Perform a single point Mopac calculation (Calculate -> Mopac): choose the calculation mode (AM1, MINDO/3, NMDO, PM3), check the total charge, add 1SCF in the Other field and click the Run button.
Open the Surface calculation dialog box (Calculate -> Surface).
Select MEP in the Type field.
Choose the surface type (Dots, Mesh, Solid).
Go to the Gradient tab, click with the right mouse button over the rainbow and select Preset -> MEP MLP.
Return to the New tab, check Color by gradient and click the Calculate button.

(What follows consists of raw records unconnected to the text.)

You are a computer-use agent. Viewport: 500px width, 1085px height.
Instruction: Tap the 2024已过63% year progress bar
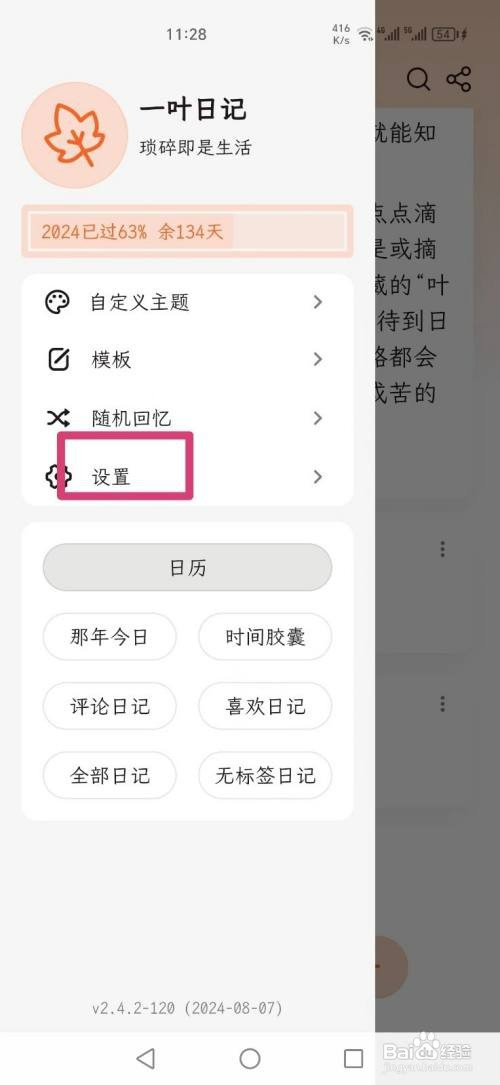[x=187, y=231]
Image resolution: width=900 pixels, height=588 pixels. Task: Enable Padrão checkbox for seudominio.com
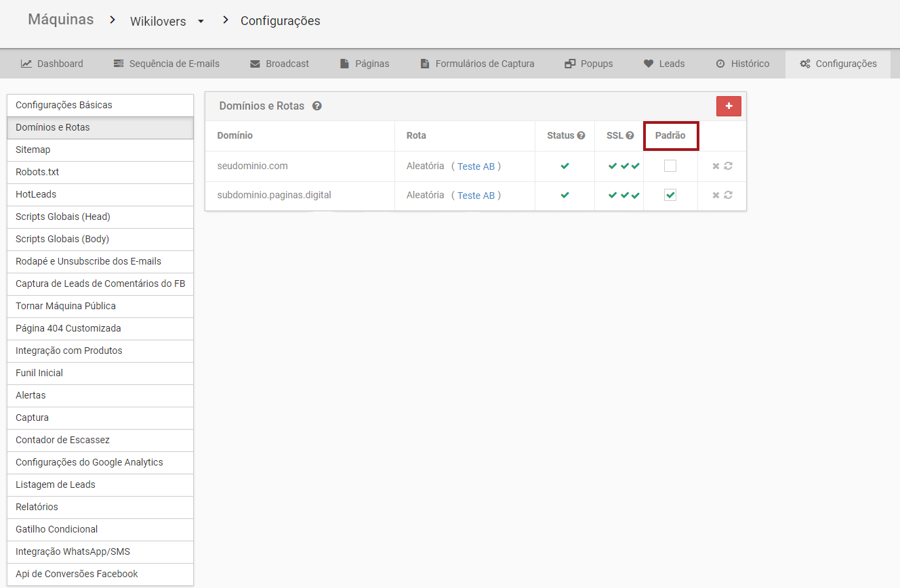pos(670,166)
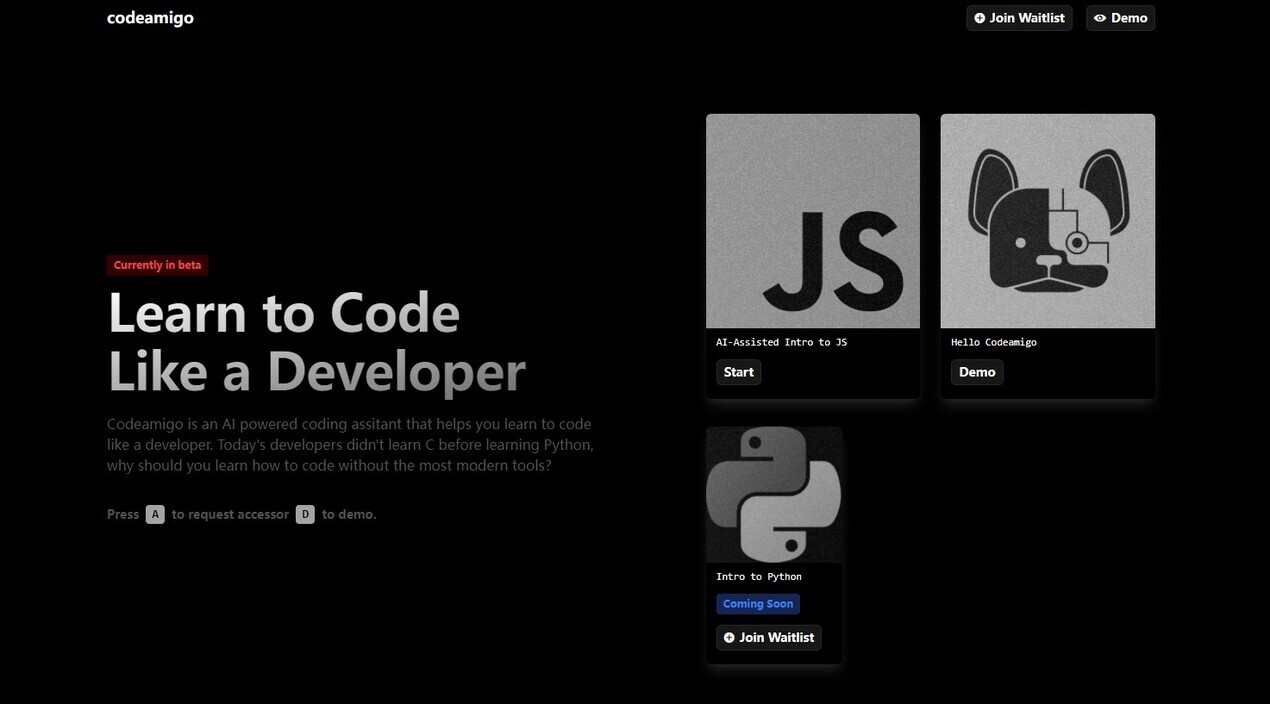Click the plus icon on top Join Waitlist button
Viewport: 1270px width, 704px height.
(x=978, y=17)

Please remember the best way to save the molecule with its surfaces is the use of the IFF file format.
Open the molecule (File -> Open).
In the main menu select View -> Information.
Press the Calculate button and ignore the possible warning messages about the logP calculation.
Find the volume value in the output box.
Open the molecule to simulate with NAMD (File -> Open or drag & drop over the main window).
Assign the atomic charges and the atom types (Calculate -> Charges & pot.). Please take care of the potential type: you must use the same force field that you intend to use during the simulation. If your molecule has better atomic charges (e.g. semi-empirical or quantum mechanical), don't assign the Gasteiger- Marsili charges.
Save the molecule two times (File -> Save As...): the first one in PDB 2.2 format (the connectivity isn't necessary) and the second one in PSF X-Plor format.
18.4 Fixing the backbone in a NAMD simulation
Open the molecule to simulate with NAMD (File -> Open or drag & drop over the main window).
Select in the main menu: Edit -> Coordinates -> Constraints.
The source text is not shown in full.